Pour que cet accord puisse enfin aller à son terme, les mesures suivantes doivent être prises :
•Concernant le processus électoral. Les opérations de traitements des données doivent débuter au plus vite dans 68 centres de traitement informatique prévus à cet effet. Un plan détaillé de distribution des cartes d’électeurs doit rapidement être présenté par la Commission électorale indépendante (CEI) et l’opérateur technique privé partenaire, qui doit précéder leur distribution par une campagne d’information des populations ciblées leur indiquant précisément où et comment elles pourront retirer leurs cartes d’électeurs. Le Premier ministre doit assumer véritablement son rôle de « chef d’orchestre » du processus électoral, en s’entourant d’une équipe capable de coordonner l’ensemble des opérations qui conduiront aux élections.
•Concernant le désarmement. Gbagbo et Soro doivent prendre la responsabilité d’accélérer l’intégration de leurs forces respectives au sein des forces communes de police et de gendarmerie et de la nouvelle armée nationale, qui prévoit l’intégration de 5 000 ex-rebelles. Les deux protagonistes doivent enfin s’engager dans un désarmement réel en procédant à un abandon partiel et simultané de leurs stocks d’armes et de munitions.
•Concernant l’administration. Le Premier ministre doit modifier en profondeur son cabinet actuel en choisissant des collaborateurs plus expérimentés et plus compétents. Une seule administration doit être présente sur l’ensemble du territoire au cours du semestre à venir. Dans la zone ultérieurement tenue par les rebelles, les préfets et les mairies doivent être dotés des moyens logistiques et nécessaires pour restaurer l’autorité civile de l’Etat. Le contrôle des frontières septentrionales du pays doit être assuré par des policiers et des douaniers de l’Etat ivoirien et non plus par des ex-rebelles.
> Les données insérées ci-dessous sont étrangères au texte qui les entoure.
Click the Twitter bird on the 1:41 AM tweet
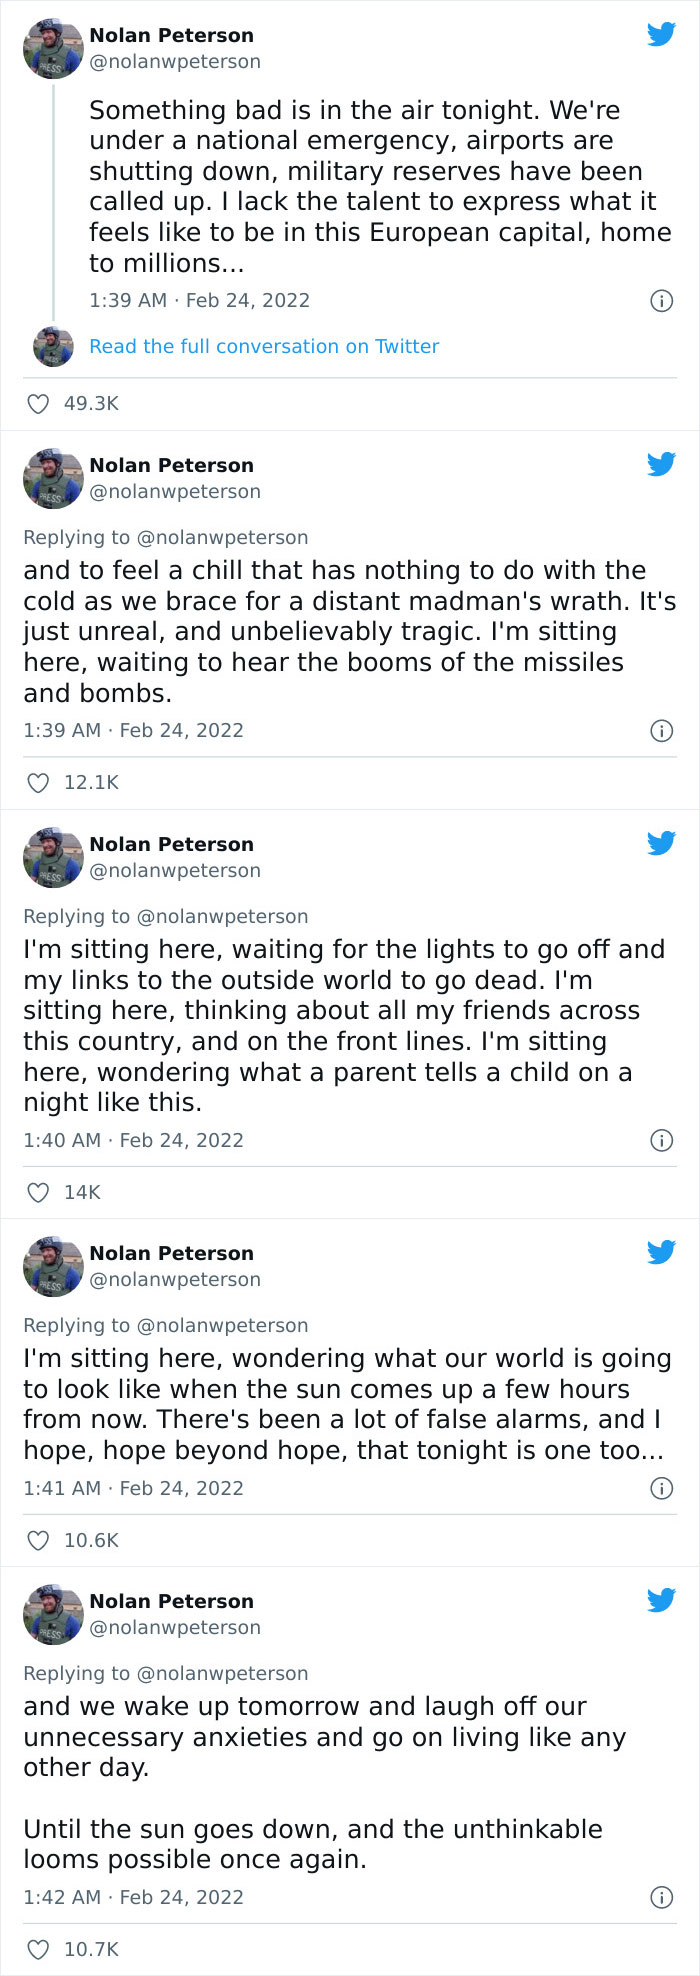This screenshot has width=700, height=1976. (662, 1251)
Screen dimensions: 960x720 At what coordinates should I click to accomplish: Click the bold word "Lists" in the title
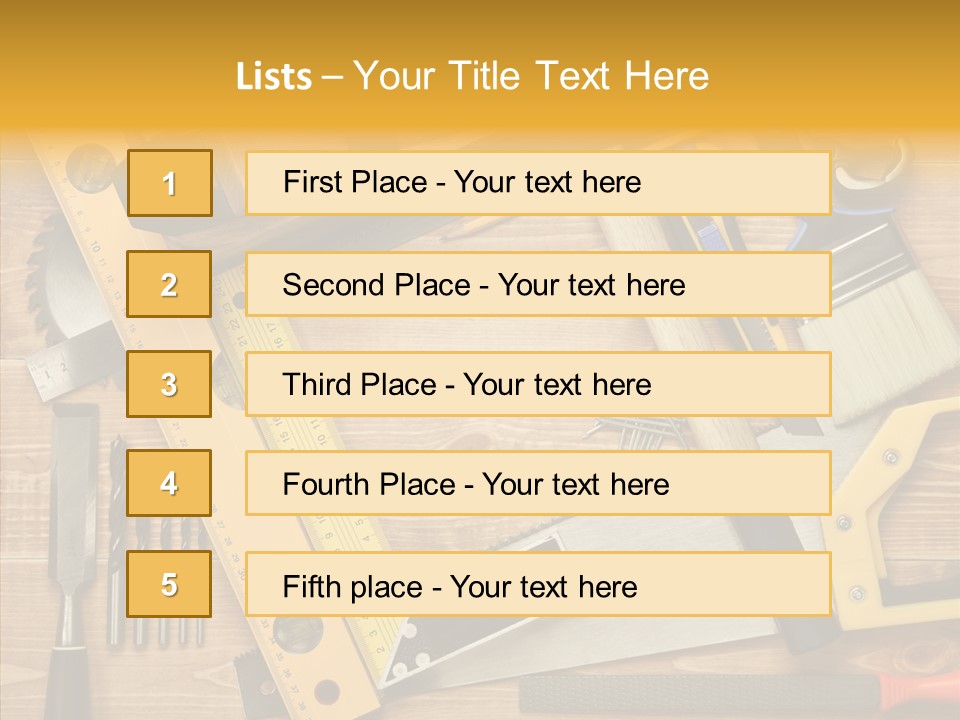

•Le Conseil de sécurité doit accentuer sa pression sur les responsables ivoiriens. Paris doit faire pression sur les responsables ivoiriens en conditionnant la reprise de l’ensemble de la coopération à la tenue d’élections libres et transparentes ainsi qu’à une période post-électorale pacifique. La facilitation burkinabé devrait être renforcée et, avec l’aide du Premier ministre Soro, engager une négociation directe avec chaque « com’zone » pour réussir leur intégration, et avec celle de Laurent Gbagbo le désarmement des différentes milices loyalistes.